Bladder prolapse, also known as cystocele, occurs when the tissue between a woman's vaginal wall and bladder weakens and stretches. This causes the bladder to bulge into the vagina. Prolapsed bladder is often associated with menopause. Estrogen helps keep the muscles in and around the vagina strong, and after menopause, you don’t create as much of this. The four grades associated with this condition are:
- Grade 1 (mild): Only a small portion of the bladder droops into the vagina.
- Grade 2 (moderate): The bladder droops enough to be able to reach the opening of the vagina.
- Grade 3 (severe): The bladder protrudes from the body through the vaginal opening.
- Grade 4 (complete): The entire bladder protrudes entirely outside the vagina; usually associated with other forms of pelvic organ prolapse (uterine prolapse, rectocele, enterocele).
- A feeling of fullness or pressure in your pelvis and vagina
- Increased discomfort when you strain, cough, or lift
- A sense that you haven't completely emptied your bladder after urinating
- Repeated bladder infections
- Pain or urinary leakage during sexual intercourse
- In severe cases, a bulge of tissue that protrudes through your vaginal opening and may feel like sitting on an egg
Symptoms are especially noticeable after standing for extended periods of time and often go away when you lie down.
- Pregnancy and vaginal childbirth: This is the most common cause because the delivery process is very stressful on vaginal tissues and muscles.
- Being overweight or obese
- Repeated heavy lifting
- Straining with bowel movements
- A chronic cough or bronchitis
- Childbirth: Women have a higher risk of anterior prolapse if they have vaginally delivered one or more children.
- Aging: Your risk of anterior prolapse increases as you age. This is especially true after menopause because there is a decrease in the production of estrogen.

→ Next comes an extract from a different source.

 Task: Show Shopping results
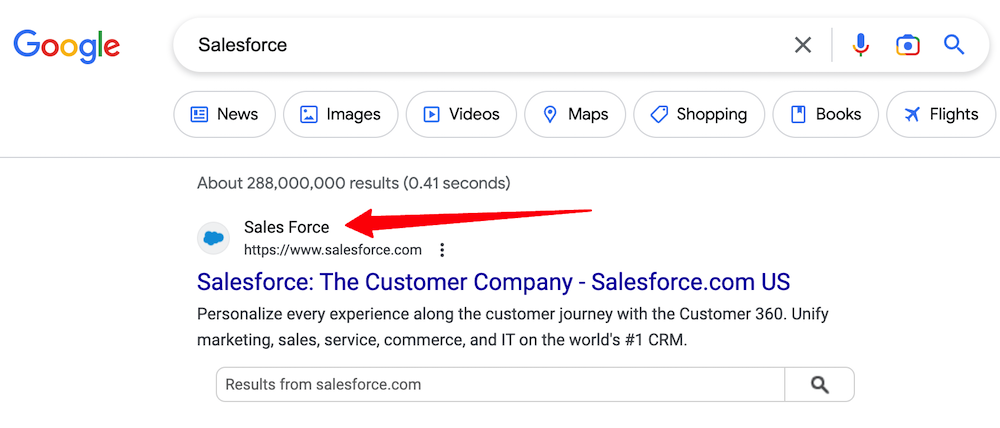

- Hysterectomy: Your pelvic floor support may become weakened if you have had your uterus removed.
- Genetics: Women who are born with weaker connective tissues are more susceptible to bladder prolapse.
In mild cases, you don’t usually need surgery. You can take self-care measures such as exercises that strengthen your pelvic floor muscles. Also, it is a good idea to schedule check-ups with your doctor to make sure it isn’t progressing. If your self-care methods aren’t working, you can consider:
A supportive device (pessary): A plastic or rubber ring that is inserted into your vagina to support the bladder. Many women use this when surgery is too risky, or they want to fix the problem temporarily.

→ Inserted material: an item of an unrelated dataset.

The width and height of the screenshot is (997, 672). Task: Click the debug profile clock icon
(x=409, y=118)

Estrogen therapy: Using estrogen is another option especially if you’ve already experienced menopause. Estrogen is essential to keeping your pelvic muscles strong.
If surgery is necessary, the doctor with put the prolapsed bladder back into place and then tighten the muscles of the pelvic floor. If your vaginal tissue is fragile, then a tissue graft may be used.
- Perform Kegel exercises on a regular basis: These exercises can strengthen your pelvic floor muscles, and this is especially important after you have a baby.
- Treat and prevent constipation: High-fiber foods can help
- Avoid heavy lifting, and lift correctly: Use your legs instead of your waist or back when lifting.
- Control coughing: Don’t smoke and get treatment for a chronic cough or bronchitis.
- Avoid weight gain: Talk to your doctor to determine your ideal weight and get advice on weight-loss strategies, if you need them.